Line by line, set down the records exactly as they appear below.
Data to use START
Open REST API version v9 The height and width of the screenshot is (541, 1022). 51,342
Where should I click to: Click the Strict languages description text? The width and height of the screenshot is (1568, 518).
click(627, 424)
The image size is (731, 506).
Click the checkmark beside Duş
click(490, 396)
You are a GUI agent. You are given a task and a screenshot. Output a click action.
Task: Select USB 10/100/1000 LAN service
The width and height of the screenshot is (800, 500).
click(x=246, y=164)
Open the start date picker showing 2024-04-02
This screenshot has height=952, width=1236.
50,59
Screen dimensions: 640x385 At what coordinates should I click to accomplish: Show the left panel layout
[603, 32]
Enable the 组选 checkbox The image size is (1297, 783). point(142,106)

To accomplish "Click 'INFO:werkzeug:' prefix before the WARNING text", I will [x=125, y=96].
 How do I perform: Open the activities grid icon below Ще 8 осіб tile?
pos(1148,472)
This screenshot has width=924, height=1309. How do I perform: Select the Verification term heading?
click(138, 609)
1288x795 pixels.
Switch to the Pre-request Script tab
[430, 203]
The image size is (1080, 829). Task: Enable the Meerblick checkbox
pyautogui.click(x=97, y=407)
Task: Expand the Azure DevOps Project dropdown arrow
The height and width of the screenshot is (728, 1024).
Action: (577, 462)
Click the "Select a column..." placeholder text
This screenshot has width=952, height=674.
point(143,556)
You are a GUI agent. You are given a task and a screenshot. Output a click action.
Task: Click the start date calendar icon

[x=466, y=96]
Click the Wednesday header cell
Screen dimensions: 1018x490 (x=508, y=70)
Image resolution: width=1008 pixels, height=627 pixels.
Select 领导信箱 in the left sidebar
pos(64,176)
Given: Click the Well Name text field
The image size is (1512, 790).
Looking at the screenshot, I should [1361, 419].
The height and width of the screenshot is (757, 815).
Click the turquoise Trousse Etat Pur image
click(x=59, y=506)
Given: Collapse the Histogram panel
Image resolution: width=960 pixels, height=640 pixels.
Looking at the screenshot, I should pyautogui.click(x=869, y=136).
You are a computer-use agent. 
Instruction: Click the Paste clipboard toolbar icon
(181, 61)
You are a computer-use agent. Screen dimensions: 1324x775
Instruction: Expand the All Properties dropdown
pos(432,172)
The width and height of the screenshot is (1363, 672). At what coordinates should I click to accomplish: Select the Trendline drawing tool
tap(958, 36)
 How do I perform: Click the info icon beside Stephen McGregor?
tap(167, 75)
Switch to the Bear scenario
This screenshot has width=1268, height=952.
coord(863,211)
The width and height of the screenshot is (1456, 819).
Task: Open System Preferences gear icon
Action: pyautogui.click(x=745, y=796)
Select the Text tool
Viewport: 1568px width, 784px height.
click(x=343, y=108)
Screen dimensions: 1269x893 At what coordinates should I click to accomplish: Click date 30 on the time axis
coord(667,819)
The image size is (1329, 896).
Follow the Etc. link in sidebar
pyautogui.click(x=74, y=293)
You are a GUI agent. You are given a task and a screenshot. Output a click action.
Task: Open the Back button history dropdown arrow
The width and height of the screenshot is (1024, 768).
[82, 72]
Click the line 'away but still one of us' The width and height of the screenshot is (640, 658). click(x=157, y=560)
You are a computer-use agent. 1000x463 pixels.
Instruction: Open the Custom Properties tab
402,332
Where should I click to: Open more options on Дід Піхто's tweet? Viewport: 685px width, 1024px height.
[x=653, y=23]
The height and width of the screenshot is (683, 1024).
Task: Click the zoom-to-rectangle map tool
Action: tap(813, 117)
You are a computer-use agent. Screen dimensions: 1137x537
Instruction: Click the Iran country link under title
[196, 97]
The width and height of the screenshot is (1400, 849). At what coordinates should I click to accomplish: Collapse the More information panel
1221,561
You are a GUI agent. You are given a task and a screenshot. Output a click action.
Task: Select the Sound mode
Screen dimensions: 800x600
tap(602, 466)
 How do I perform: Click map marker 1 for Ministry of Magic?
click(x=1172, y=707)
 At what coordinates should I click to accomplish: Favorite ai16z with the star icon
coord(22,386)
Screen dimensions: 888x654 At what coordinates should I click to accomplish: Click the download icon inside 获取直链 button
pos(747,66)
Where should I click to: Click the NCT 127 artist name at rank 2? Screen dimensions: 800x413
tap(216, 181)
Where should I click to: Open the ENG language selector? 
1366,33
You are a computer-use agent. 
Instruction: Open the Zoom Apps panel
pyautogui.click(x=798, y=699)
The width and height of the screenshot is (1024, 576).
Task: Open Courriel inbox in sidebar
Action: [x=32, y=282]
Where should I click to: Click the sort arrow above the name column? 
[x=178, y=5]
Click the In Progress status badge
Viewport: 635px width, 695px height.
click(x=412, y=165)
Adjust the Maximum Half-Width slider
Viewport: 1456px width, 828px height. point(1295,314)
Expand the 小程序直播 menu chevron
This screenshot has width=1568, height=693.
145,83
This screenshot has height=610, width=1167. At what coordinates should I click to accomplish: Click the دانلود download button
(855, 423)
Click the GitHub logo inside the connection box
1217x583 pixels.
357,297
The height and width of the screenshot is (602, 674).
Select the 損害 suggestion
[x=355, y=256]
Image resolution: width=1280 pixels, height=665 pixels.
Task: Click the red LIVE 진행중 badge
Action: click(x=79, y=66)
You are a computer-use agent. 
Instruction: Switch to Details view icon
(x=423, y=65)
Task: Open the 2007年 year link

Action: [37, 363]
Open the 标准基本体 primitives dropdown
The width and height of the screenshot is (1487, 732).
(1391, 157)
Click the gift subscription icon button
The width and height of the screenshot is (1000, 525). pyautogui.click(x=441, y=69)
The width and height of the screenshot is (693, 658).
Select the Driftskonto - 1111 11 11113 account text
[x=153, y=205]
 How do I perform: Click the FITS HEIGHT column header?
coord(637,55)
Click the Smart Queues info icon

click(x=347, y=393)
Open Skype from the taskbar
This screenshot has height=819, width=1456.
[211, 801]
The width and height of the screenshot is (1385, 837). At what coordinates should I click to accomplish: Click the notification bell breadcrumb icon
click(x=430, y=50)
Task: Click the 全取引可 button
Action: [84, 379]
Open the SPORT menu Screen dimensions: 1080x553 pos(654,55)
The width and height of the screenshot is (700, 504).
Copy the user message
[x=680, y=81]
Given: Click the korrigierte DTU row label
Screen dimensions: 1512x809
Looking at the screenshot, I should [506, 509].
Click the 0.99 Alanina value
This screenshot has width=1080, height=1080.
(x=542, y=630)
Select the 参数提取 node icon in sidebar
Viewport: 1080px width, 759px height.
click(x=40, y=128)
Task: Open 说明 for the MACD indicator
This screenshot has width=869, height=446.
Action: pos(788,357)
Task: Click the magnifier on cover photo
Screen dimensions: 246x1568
Data to use END
**Exercise response:**
Open REST API version v9 The height and width of the screenshot is (541, 1022). 51,342
Where should I click to: Click the Strict languages description text? The width and height of the screenshot is (1568, 518).
click(627, 424)
The image size is (731, 506).
Click the checkmark beside Duş
click(490, 396)
You are a GUI agent. You are given a task and a screenshot. Output a click action.
Task: Select USB 10/100/1000 LAN service
The width and height of the screenshot is (800, 500).
click(x=246, y=164)
Open the start date picker showing 2024-04-02
This screenshot has height=952, width=1236.
50,59
Screen dimensions: 640x385 At what coordinates should I click to accomplish: Show the left panel layout
[603, 32]
Enable the 组选 checkbox The image size is (1297, 783). point(142,106)

To accomplish "Click 'INFO:werkzeug:' prefix before the WARNING text", I will [x=125, y=96].
 How do I perform: Open the activities grid icon below Ще 8 осіб tile?
pos(1148,472)
This screenshot has width=924, height=1309. How do I perform: Select the Verification term heading?
click(138, 609)
1288x795 pixels.
Switch to the Pre-request Script tab
[430, 203]
The image size is (1080, 829). Task: Enable the Meerblick checkbox
pyautogui.click(x=97, y=407)
Task: Expand the Azure DevOps Project dropdown arrow
The height and width of the screenshot is (728, 1024).
Action: (577, 462)
Click the "Select a column..." placeholder text
This screenshot has width=952, height=674.
point(143,556)
You are a GUI agent. You are given a task and a screenshot. Output a click action.
Task: Click the start date calendar icon

[x=466, y=96]
Click the Wednesday header cell
Screen dimensions: 1018x490 (x=508, y=70)
Image resolution: width=1008 pixels, height=627 pixels.
Select 领导信箱 in the left sidebar
pos(64,176)
Given: Click the Well Name text field
The image size is (1512, 790).
Looking at the screenshot, I should [1361, 419].
The height and width of the screenshot is (757, 815).
Click the turquoise Trousse Etat Pur image
click(x=59, y=506)
Given: Collapse the Histogram panel
Image resolution: width=960 pixels, height=640 pixels.
Looking at the screenshot, I should pyautogui.click(x=869, y=136).
You are a computer-use agent. 
Instruction: Click the Paste clipboard toolbar icon
(181, 61)
You are a computer-use agent. Screen dimensions: 1324x775
Instruction: Expand the All Properties dropdown
pos(432,172)
The width and height of the screenshot is (1363, 672). At what coordinates should I click to accomplish: Select the Trendline drawing tool
tap(958, 36)
 How do I perform: Click the info icon beside Stephen McGregor?
tap(167, 75)
Switch to the Bear scenario
This screenshot has width=1268, height=952.
coord(863,211)
The width and height of the screenshot is (1456, 819).
Task: Open System Preferences gear icon
Action: pyautogui.click(x=745, y=796)
Select the Text tool
Viewport: 1568px width, 784px height.
click(x=343, y=108)
Screen dimensions: 1269x893 At what coordinates should I click to accomplish: Click date 30 on the time axis
coord(667,819)
The image size is (1329, 896).
Follow the Etc. link in sidebar
pyautogui.click(x=74, y=293)
You are a GUI agent. You are given a task and a screenshot. Output a click action.
Task: Open the Back button history dropdown arrow
The width and height of the screenshot is (1024, 768).
[82, 72]
Click the line 'away but still one of us' The width and height of the screenshot is (640, 658). click(x=157, y=560)
You are a computer-use agent. 1000x463 pixels.
Instruction: Open the Custom Properties tab
402,332
Where should I click to: Open more options on Дід Піхто's tweet? Viewport: 685px width, 1024px height.
[x=653, y=23]
The height and width of the screenshot is (683, 1024).
Task: Click the zoom-to-rectangle map tool
Action: tap(813, 117)
You are a computer-use agent. Screen dimensions: 1137x537
Instruction: Click the Iran country link under title
[196, 97]
The width and height of the screenshot is (1400, 849). At what coordinates should I click to accomplish: Collapse the More information panel
1221,561
You are a GUI agent. You are given a task and a screenshot. Output a click action.
Task: Select the Sound mode
Screen dimensions: 800x600
tap(602, 466)
 How do I perform: Click map marker 1 for Ministry of Magic?
click(x=1172, y=707)
 At what coordinates should I click to accomplish: Favorite ai16z with the star icon
coord(22,386)
Screen dimensions: 888x654 At what coordinates should I click to accomplish: Click the download icon inside 获取直链 button
pos(747,66)
Where should I click to: Click the NCT 127 artist name at rank 2? Screen dimensions: 800x413
tap(216, 181)
Where should I click to: Open the ENG language selector? 
1366,33
You are a computer-use agent. 
Instruction: Open the Zoom Apps panel
pyautogui.click(x=798, y=699)
The width and height of the screenshot is (1024, 576).
Task: Open Courriel inbox in sidebar
Action: [x=32, y=282]
Where should I click to: Click the sort arrow above the name column? 
[x=178, y=5]
Click the In Progress status badge
Viewport: 635px width, 695px height.
click(x=412, y=165)
Adjust the Maximum Half-Width slider
Viewport: 1456px width, 828px height. point(1295,314)
Expand the 小程序直播 menu chevron
This screenshot has width=1568, height=693.
145,83
This screenshot has height=610, width=1167. At what coordinates should I click to accomplish: Click the دانلود download button
(855, 423)
Click the GitHub logo inside the connection box
1217x583 pixels.
357,297
The height and width of the screenshot is (602, 674).
Select the 損害 suggestion
[x=355, y=256]
Image resolution: width=1280 pixels, height=665 pixels.
Task: Click the red LIVE 진행중 badge
Action: click(x=79, y=66)
You are a computer-use agent. 
Instruction: Switch to Details view icon
(x=423, y=65)
Task: Open the 2007年 year link

Action: [37, 363]
Open the 标准基本体 primitives dropdown
The width and height of the screenshot is (1487, 732).
(1391, 157)
Click the gift subscription icon button
The width and height of the screenshot is (1000, 525). pyautogui.click(x=441, y=69)
The width and height of the screenshot is (693, 658).
Select the Driftskonto - 1111 11 11113 account text
[x=153, y=205]
 How do I perform: Click the FITS HEIGHT column header?
coord(637,55)
Click the Smart Queues info icon

click(x=347, y=393)
Open Skype from the taskbar
This screenshot has height=819, width=1456.
[211, 801]
The width and height of the screenshot is (1385, 837). At what coordinates should I click to accomplish: Click the notification bell breadcrumb icon
click(x=430, y=50)
Task: Click the 全取引可 button
Action: [84, 379]
Open the SPORT menu Screen dimensions: 1080x553 pos(654,55)
The width and height of the screenshot is (700, 504).
Copy the user message
[x=680, y=81]
Given: Click the korrigierte DTU row label
Screen dimensions: 1512x809
Looking at the screenshot, I should [506, 509].
Click the 0.99 Alanina value
This screenshot has width=1080, height=1080.
(x=542, y=630)
Select the 参数提取 node icon in sidebar
Viewport: 1080px width, 759px height.
click(x=40, y=128)
Task: Open 说明 for the MACD indicator
This screenshot has width=869, height=446.
Action: pos(788,357)
Task: Click the magnifier on cover photo
Screen dimensions: 246x1568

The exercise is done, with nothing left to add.